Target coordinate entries
┌──

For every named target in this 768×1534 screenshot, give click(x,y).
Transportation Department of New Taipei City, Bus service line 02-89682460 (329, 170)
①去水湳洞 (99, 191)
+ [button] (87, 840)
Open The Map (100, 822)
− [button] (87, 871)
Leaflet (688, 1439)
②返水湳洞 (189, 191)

└──

# INSTRUCTIONS TO FOLLOW
Express the records above as a two-column CSV headed request and coordinates, with one row per record. Put each field in quotation marks and replace any line breaks with spaces.

# RESPONSE TO THE TASK
request,coordinates
"For every named target in this 768×1534 screenshot, give click(x,y). Transportation Department of New Taipei City, Bus service line 02-89682460","(329, 170)"
"①去水湳洞","(99, 191)"
"+ [button]","(87, 840)"
"Open The Map","(100, 822)"
"− [button]","(87, 871)"
"Leaflet","(688, 1439)"
"②返水湳洞","(189, 191)"